Add an LLM as Judge card to evaluate your agent’s outputs against the ground truth. Compass LLM Judge Card
  1. Select Judge: Choose to create a new judge or use an existing one
  2. Judge Type: Select from available options like
    • Legacy LLM as Judge: Traditional LLM judge with custom configuration
    • Base Evals Agent as Judge: General-purpose evaluation agent with flexible capabilities
  3. Model: Choose the LLM model to use for judging (e.g., openai/gpt-4o)
  4. Temperature: Set to 0 for deterministic outputs
  5. LLM Judge Name: Give your judge a name for future usage
  6. Rubric: Define evaluation criteria. Use {{columnName}} to reference data columns
After configuring the judge, scroll down to the Evaluation Details section to export your results as an evaluation that can be accessed later anytime, which is helpful if you are running the evaluations on a schedule. Compass LLM Judge to Evals
  • Evaluation Name: A descriptive name for your evaluation
  • Description: Explain what this evaluation measures
  • Tags: Add tags to filter and organize evaluations by groups later
  • Save judge for future reuse: Check to save this judge configuration & use from existing judge dropdown in other workflows
  • Create new evaluation on re-run: Check to create a new evaluation each time the workflow runs
Every time you run this LLM as judge card, you’ll see a success message with a direct link to view your evaluation results. Depending on what configurations you selected, a new evaluation will be created or the old one will be replaced. They can be accessed & referenced in the Evaluations & Dashboards tab anytime respectively.

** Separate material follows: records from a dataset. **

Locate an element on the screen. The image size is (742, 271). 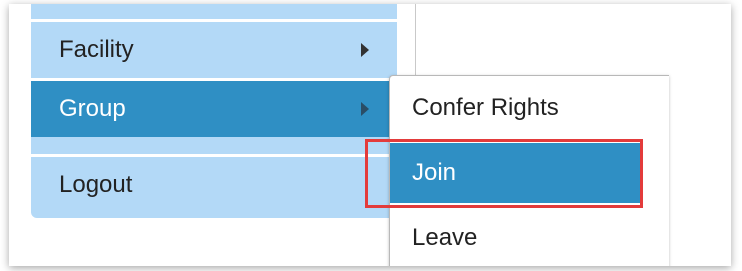
menu-item-label: Facility is located at coordinates (96, 50).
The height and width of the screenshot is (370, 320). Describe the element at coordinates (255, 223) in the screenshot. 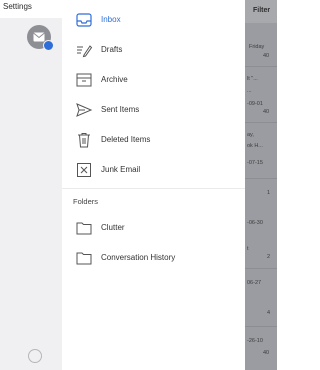

I see `snippet: -06-30` at that location.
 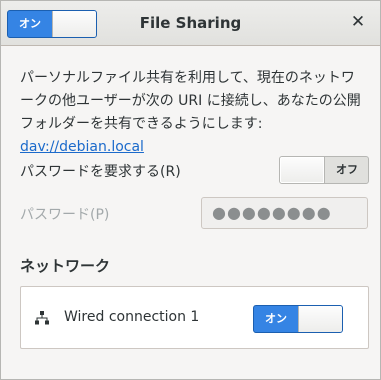 What do you see at coordinates (66, 266) in the screenshot?
I see `network-section-title: ネットワーク` at bounding box center [66, 266].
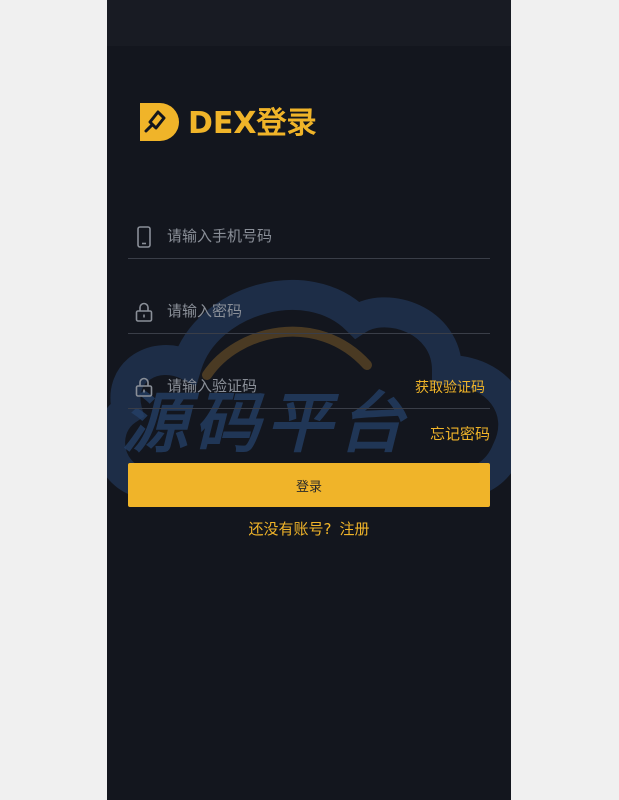  What do you see at coordinates (354, 528) in the screenshot?
I see `register-link: 注册` at bounding box center [354, 528].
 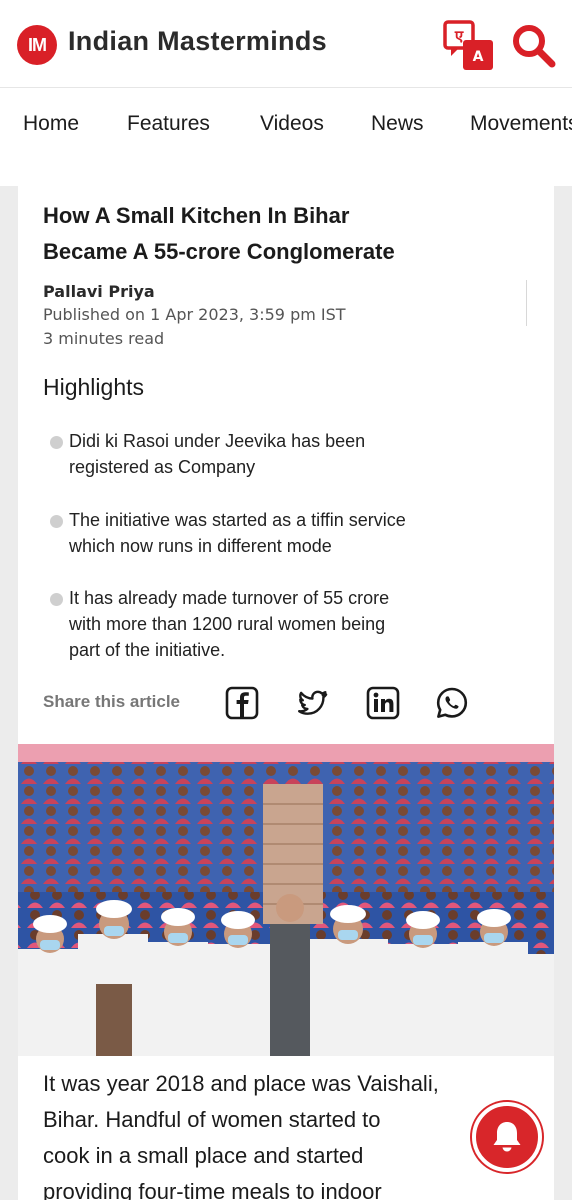 What do you see at coordinates (468, 46) in the screenshot?
I see `translate-icon: ए A` at bounding box center [468, 46].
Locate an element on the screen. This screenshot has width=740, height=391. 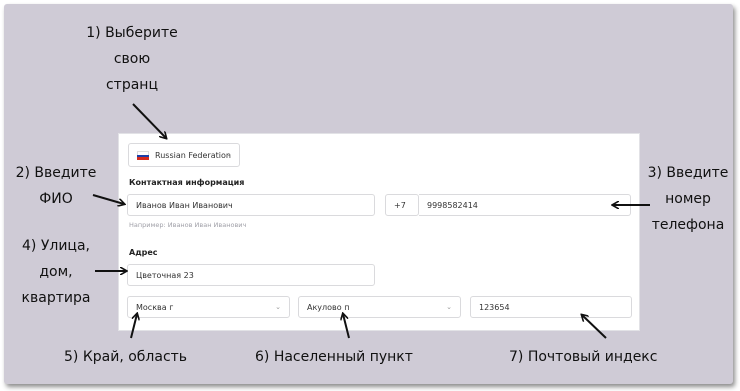
arrow-step7 is located at coordinates (594, 327).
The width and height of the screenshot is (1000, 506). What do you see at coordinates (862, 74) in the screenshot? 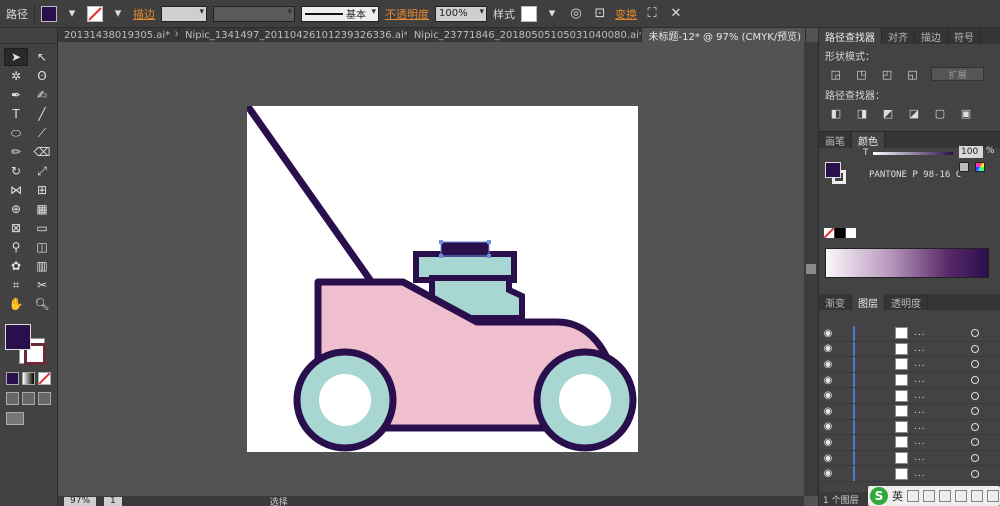
I see `minus-front-icon: ◳` at bounding box center [862, 74].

Step 5: Open the evals in Evaluations tab or Dashboard tab

Navigate to the Evaluations tab in SGP to view your evaluation results. You can search, filter by date range, and filter by tags to find specific evaluations. Compass links to Evaluation Click on an evaluation to see:
  • Overview: Visual summary of evaluation metrics and response distributions
  • Data: Detailed row-by-row results with all columns
  • Metadata: Information about when and how the evaluation was created
From here, you can also open the evaluation in the Dashboards tab for deeper analysis and custom visualizations.

Step 6: Automate the evals to run on a schedule

To automate your evaluation workflow, click Edit Workflow and configure a schedule. Compass Set Schedule Configure the schedule:
  1. Set a Schedule: Toggle on to enable scheduling
  2. Days: Choose Daily to run every day, or select specific days of the week
  3. Time: Set the frequency (e.g., Hourly) or a specific time
  4. End Date: Schedules can run for up to 30 days into the future
  5. Enable Notifications: Toggle on to receive Slack alerts for failed runs
Click Save to activate your scheduled workflow. You can monitor all scheduled runs from the Execution logs in the side menu, and view Workflow history to track changes across versions.